Characterising developmental mutations in Arabidopsis thaliana

Downs J and Jones B

The University of Sydney.

Arabidopsis thaliana is a small, flowering eudicot. This unassuming plant is ideal for genetic research due its small genome and relatively rapid life cycle. These traits make A. thaliana one of the most well-studied plants and yet there is still much that can be gleaned from this plant in terms of understanding general plant function.

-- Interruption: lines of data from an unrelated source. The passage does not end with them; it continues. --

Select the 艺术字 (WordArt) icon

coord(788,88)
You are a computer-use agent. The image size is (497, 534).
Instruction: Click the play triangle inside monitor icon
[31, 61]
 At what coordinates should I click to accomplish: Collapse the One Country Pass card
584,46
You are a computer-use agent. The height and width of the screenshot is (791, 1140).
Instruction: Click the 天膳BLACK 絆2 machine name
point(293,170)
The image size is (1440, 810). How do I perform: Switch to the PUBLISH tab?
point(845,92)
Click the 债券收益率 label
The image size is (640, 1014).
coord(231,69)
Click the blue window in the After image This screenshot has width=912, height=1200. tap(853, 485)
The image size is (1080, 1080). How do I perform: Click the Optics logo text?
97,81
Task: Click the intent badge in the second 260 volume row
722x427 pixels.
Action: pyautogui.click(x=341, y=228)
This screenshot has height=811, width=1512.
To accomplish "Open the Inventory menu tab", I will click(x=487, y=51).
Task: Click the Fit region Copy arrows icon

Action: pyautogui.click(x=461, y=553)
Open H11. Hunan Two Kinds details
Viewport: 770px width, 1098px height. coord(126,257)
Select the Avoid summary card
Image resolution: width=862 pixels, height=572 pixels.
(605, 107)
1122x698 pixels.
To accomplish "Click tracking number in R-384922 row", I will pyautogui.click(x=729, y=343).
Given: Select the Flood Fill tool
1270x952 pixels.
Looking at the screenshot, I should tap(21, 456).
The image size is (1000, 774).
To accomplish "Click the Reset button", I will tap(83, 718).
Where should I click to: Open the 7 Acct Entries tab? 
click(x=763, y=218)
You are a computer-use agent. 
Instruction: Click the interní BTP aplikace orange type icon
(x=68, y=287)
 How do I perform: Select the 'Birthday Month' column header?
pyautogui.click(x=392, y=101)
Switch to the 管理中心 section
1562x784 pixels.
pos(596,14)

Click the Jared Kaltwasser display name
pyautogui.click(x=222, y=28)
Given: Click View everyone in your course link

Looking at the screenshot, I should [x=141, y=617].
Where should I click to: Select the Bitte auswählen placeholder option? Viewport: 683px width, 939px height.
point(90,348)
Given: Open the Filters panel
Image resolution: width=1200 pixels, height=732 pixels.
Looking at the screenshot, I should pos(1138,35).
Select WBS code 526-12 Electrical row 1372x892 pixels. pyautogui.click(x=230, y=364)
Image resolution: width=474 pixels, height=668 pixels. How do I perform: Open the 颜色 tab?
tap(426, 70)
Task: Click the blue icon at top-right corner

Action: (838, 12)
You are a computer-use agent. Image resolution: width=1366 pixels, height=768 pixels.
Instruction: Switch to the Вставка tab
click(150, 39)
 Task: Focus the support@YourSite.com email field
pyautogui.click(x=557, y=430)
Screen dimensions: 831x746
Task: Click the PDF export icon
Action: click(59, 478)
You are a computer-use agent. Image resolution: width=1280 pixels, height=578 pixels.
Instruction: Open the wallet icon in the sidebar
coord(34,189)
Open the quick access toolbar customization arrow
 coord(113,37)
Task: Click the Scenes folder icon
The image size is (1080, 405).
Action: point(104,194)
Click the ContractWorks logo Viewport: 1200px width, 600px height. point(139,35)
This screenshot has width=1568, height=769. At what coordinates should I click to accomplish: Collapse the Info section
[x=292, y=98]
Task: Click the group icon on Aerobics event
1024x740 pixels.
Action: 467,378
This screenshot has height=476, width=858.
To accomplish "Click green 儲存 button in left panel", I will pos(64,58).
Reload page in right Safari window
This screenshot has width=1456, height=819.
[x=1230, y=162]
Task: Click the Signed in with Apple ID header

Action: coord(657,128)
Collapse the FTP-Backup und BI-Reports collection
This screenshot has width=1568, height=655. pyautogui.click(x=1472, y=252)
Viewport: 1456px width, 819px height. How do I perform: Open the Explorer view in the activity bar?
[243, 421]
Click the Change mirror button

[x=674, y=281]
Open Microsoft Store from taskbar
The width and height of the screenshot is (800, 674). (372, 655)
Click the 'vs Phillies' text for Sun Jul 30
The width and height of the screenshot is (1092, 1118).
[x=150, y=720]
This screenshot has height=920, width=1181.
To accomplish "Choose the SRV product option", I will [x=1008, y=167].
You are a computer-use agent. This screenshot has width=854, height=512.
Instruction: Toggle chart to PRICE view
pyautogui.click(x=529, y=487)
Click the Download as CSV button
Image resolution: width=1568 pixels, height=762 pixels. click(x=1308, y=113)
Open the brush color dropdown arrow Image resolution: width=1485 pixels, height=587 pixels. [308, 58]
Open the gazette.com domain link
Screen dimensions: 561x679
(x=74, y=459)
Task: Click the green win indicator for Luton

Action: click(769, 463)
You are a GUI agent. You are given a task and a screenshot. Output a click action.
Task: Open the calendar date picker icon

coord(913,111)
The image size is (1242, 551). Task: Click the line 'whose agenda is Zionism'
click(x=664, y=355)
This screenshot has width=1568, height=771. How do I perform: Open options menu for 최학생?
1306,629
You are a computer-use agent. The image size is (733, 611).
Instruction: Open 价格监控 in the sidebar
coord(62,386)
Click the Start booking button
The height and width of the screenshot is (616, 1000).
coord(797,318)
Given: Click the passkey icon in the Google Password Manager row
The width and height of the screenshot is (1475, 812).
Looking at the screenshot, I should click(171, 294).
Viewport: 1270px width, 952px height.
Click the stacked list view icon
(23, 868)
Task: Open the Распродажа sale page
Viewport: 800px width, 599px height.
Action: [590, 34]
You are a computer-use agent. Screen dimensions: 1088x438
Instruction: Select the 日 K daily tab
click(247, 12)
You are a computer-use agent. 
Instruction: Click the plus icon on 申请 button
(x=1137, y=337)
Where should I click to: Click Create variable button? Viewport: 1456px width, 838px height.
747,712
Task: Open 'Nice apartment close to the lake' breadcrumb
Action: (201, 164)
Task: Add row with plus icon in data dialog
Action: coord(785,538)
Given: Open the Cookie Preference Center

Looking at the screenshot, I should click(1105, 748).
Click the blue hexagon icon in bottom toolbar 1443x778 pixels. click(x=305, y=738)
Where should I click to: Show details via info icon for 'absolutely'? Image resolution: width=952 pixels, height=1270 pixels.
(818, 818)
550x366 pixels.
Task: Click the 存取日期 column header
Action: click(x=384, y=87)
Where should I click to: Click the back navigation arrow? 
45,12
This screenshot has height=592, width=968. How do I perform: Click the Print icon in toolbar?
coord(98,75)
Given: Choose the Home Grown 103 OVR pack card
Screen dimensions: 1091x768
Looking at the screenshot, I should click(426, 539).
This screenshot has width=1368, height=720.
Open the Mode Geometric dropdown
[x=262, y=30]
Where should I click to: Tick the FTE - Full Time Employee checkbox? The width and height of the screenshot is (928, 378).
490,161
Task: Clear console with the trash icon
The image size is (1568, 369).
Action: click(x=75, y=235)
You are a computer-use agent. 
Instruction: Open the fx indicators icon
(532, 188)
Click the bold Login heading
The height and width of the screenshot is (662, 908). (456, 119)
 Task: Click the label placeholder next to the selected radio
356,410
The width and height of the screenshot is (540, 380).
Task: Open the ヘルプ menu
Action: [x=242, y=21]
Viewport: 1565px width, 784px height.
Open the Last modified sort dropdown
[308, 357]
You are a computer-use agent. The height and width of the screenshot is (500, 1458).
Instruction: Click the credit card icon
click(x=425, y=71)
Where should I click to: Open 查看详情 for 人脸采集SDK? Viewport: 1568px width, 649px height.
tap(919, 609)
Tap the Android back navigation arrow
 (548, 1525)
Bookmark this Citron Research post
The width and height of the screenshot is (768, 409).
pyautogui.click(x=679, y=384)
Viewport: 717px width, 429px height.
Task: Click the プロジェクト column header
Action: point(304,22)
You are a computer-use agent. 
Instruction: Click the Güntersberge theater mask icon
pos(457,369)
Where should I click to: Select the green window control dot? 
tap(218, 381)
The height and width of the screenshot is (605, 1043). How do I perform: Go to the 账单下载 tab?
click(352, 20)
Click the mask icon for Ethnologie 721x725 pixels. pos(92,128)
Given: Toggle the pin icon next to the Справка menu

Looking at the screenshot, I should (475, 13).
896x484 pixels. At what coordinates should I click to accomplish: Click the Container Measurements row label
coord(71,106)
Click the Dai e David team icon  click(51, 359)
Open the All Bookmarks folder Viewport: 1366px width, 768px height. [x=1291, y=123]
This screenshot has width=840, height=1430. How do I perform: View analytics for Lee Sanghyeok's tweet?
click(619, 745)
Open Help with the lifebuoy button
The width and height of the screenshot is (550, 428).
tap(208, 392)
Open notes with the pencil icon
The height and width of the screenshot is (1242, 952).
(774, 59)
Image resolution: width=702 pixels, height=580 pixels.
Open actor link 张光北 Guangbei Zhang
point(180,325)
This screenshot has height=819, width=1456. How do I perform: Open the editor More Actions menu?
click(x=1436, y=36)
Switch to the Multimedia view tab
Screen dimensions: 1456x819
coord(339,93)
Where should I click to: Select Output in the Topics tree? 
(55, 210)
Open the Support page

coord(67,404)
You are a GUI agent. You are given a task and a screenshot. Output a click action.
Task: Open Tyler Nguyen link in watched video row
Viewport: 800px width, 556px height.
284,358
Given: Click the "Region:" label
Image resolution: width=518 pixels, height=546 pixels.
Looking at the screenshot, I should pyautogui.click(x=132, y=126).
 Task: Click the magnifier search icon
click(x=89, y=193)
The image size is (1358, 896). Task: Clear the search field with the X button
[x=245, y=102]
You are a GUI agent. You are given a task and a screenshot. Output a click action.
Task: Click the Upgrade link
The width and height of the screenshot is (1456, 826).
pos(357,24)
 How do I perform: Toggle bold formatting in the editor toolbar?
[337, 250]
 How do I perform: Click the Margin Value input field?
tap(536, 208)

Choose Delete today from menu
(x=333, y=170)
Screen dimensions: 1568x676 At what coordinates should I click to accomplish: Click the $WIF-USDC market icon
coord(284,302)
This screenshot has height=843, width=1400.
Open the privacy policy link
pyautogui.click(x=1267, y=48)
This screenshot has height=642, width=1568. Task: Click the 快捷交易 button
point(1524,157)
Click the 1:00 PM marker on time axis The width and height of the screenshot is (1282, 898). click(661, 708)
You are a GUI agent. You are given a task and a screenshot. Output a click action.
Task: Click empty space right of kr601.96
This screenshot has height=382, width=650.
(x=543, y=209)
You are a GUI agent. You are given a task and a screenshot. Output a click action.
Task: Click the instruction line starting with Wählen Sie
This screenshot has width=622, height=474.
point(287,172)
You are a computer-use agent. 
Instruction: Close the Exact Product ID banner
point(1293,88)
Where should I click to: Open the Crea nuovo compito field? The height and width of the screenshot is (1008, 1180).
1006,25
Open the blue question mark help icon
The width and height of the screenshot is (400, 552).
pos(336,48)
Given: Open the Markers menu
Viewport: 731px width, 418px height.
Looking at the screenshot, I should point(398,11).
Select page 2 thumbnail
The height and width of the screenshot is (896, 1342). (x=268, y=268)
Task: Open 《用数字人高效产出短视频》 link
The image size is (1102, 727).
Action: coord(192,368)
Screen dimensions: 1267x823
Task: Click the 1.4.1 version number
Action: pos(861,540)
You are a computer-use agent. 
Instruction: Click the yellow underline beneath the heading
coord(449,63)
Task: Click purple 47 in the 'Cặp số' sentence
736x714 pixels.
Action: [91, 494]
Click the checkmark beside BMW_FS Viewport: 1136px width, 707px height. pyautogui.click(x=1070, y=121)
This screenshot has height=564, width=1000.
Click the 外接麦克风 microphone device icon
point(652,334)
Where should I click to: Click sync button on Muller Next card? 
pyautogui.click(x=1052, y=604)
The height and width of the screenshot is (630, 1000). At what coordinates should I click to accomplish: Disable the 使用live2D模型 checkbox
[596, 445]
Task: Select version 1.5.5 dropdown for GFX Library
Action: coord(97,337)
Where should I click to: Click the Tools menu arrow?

Reproduction is one of the most important parts of plant life. Understanding how plant reproduction works on a molecular genetic scale can potentially lead to improved crop yields. In this study, two separate mutations were studied in T-DNA insertional mutants. The mutations are associated with fertilisation and embryogenesis, respectively. The mutations and their phenotypes are being characterised to improve the understanding of plant reproductive processes. Embryo termination occurs in 25% of seeds in plants hemizygous for the embryogenesis mutation. The seeds can be distinguished early in development as they appear white, as opposed to the other (75%) green seeds in the siliques. The embryogenesis mutation appears to be monogenic, recessive and homozygous lethal. Embryos within the white seeds are halted at early stages of development and bear aberrant cell division. This causal mutation is being located by whole-genome re-sequencing using an Illumina platform. The second reproductive mutation in this study, the fertilisation mutation was first observed in an arf1 homozygous arf2 heterozygous mutant line. In this line, progeny from self-crossing had a non-Mendelian ratio of genotypes. Novel techniques and confocal microscopy are currently in development to observe the movement of fluorescently labelled pollen tubes within the styles of the flowers. This will help to determine if the phenotype is due to pollen growth, parental influence or aberrant embryogenesis creating the biases in the genotypes. Ultimately, characterising these mutations will help improve knowledge of plant reproductive biology.